Asserting that city and state leaders need to “think outside the box” to revive Buffalo’s retail industry, developer Rocco Termini called Tuesday for a sales-tax-free zone downtown to lure Canadian shoppers and entice small new stores to open up in the city’s urban core.

Speaking to a lunchtime gathering of the League of Women Voters, Termini readily acknowledged that “we’re never, ever, ever going to have the kind of retail we once did. We’ll never have the large department stores.”

But there are plenty of buildings with storefront retail space on the first floor all along downtown streets, and a tax-free zone aimed at visitors to Buffalo – not locals – could appeal to the same shoppers who already flood the parking lots at area malls.

“If you go to every mall in the area, what’s there? Canadians. The city has yet to take advantage of our Canadian neighbors,” he said.

Termini, who is known for loft conversions and historic renovations in Buffalo, told the audience of about 70 people that a retail revival is the next step in Buffalo’s urban resurgence. He noted there has already been a surge in housing and restaurants downtown, including three new ones in his Hotel @ The Lafayette.

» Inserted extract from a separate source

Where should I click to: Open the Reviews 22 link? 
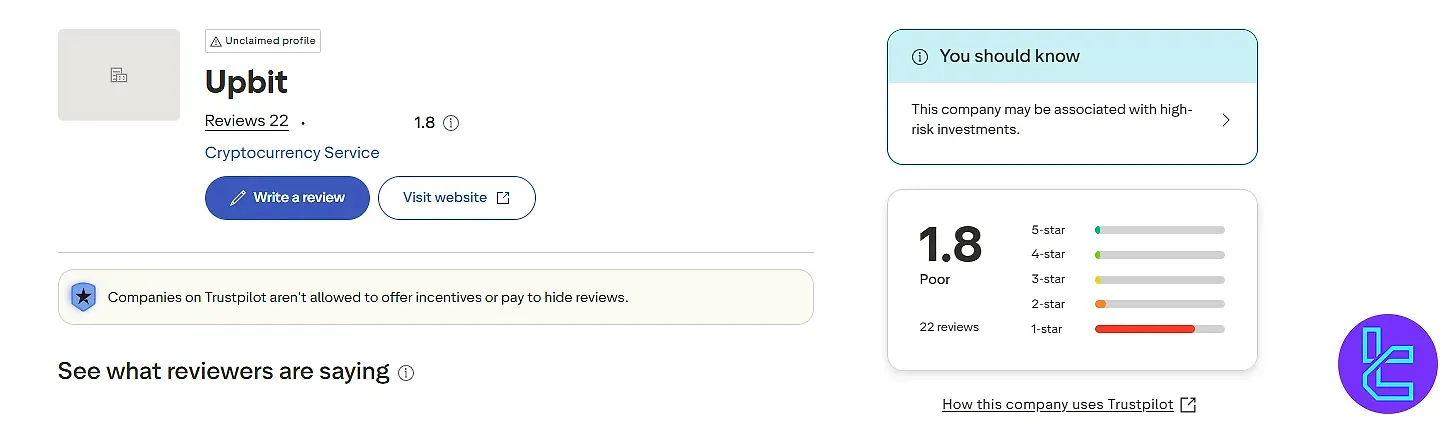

“I think it’s an important aspect of bringing back downtown,” said Termini, who has proposed his concept to state and local political leaders. “Nothing has worked, so why not try something that might work? People will travel 30 miles to buy gas tax-free at a reservation. People will come downtown if you provide them with tax-free shopping.”

Termini said such an effort would be an example of the kind of public-private partnership that has already driven significant urban revival in Buffalo and that he said is still needed going forward to rescue or restore structures like the Trico Building near the Buffalo Niagara Medical Campus.

Calling his $42 million Lafayette project the “poster child for public-private partnerships,” he said it would not have gone forward without state and federal historic tax credits, $2 million from the Governor’s Office and additional grants or tax breaks from the Erie County Industrial Development Agency, the city, National Grid and National Fuel Gas Co.

“Without all of the money put into the project, it never would have happened,” he said. “Renovation of historic buildings is very expensive, and the rents in Buffalo are so low. So there’s a gap, and one of the ways you fill that gap is with historic tax credits.”

Termini spoke as part of a panel discussion about the role of public-private partnerships in Buffalo’s recent rebirth and how they can take many forms. Other panelists included David Stebbins, vice president of Buffalo Urban Development Corp.; Thomas Kucharski, president and CEO of Buffalo Niagara Enterprise; and Howard Zemsky, managing partner of Larkin Development Corp., chairman of the Niagara Frontier Transportation Authority and co-chairman of the state’s Western New York Regional Economic Development Council.